Abstract

To support clinical development, a liquid chromatographic–tandem mass spectrometric (LC–MS–MS) method was developed and validated for the determination of desloratadine (descarboethoxyloratadine) and 3-OH desloratadine (3-hydroxydescarboethoxyloratadine) concentrations in human plasma. The method consisted of automated 96-well solid-phase extraction for sample preparation and liquid chromatography/turbo ionspray tandem mass spectrometry for analysis. [ 2H 4]Desloratadine and [ 2H 4]3-OH desloratadine were used as internal standards (I.S.). A quadratic regression (weighted 1/concentration 2) gave the best fit for calibration curves over the concentration range of 25–10 000 pg/ml for both desloratadine and 3-OH desloratadine. There was no interference from endogenous components in the blank plasma tested. The accuracy (%bias) at the lower limit of quantitation (LLOQ) was −12.8 and +3.4% for desloratadine and 3-OH desloratadine, respectively. The precision (%CV) for samples at the LLOQ was 15.1 and 10.9% for desloratadine and 3-OH desloratadine, respectively. For quality control samples at 75, 1000 and 7500 pg/ml, the between run %CV was ≤7.5% for desloratadine and ≤6.3% for 3-OH desloratadine.
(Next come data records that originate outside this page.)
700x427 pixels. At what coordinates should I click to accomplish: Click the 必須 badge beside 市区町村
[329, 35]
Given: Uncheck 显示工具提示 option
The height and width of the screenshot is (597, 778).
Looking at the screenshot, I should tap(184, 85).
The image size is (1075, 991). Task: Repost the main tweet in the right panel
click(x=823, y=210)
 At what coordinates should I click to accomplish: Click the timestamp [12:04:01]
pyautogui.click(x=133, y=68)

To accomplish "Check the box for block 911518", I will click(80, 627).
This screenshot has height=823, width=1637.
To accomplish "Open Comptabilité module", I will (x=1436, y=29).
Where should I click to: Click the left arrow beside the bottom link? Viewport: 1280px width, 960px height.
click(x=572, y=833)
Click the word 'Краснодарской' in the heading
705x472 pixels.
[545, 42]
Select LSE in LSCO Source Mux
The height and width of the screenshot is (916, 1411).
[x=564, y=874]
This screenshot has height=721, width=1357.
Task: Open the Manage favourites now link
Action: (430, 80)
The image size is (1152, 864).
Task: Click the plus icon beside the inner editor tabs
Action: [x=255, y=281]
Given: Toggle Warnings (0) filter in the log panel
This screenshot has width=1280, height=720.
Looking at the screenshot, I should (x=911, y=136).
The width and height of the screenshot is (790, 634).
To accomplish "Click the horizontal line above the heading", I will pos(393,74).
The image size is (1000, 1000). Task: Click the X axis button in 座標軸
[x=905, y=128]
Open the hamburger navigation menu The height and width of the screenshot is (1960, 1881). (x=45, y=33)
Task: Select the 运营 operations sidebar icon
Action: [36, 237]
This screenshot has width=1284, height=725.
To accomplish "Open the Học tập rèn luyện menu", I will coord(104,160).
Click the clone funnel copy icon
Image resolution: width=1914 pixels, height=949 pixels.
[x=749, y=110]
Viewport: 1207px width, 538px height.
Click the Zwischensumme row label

Between run %bias ranged from 4.1 to 8.0% for desloratadine and −11.5 to −4.8% for 3-OH desloratadine. Desloratadine and 3-OH desloratadine were stable in human plasma for 401 days at −22 °C, after five freeze/thaw cycles, up to 24 h at room temperature, and in reconstituted sample extracts (up to 185 h at 5 °C). This LC–MS–MS method for the determination of desloratadine and 3-OH desloratadine in human plasma met regulatory requirements for selectivity, sensitivity, goodness of fit, precision, accuracy and stability.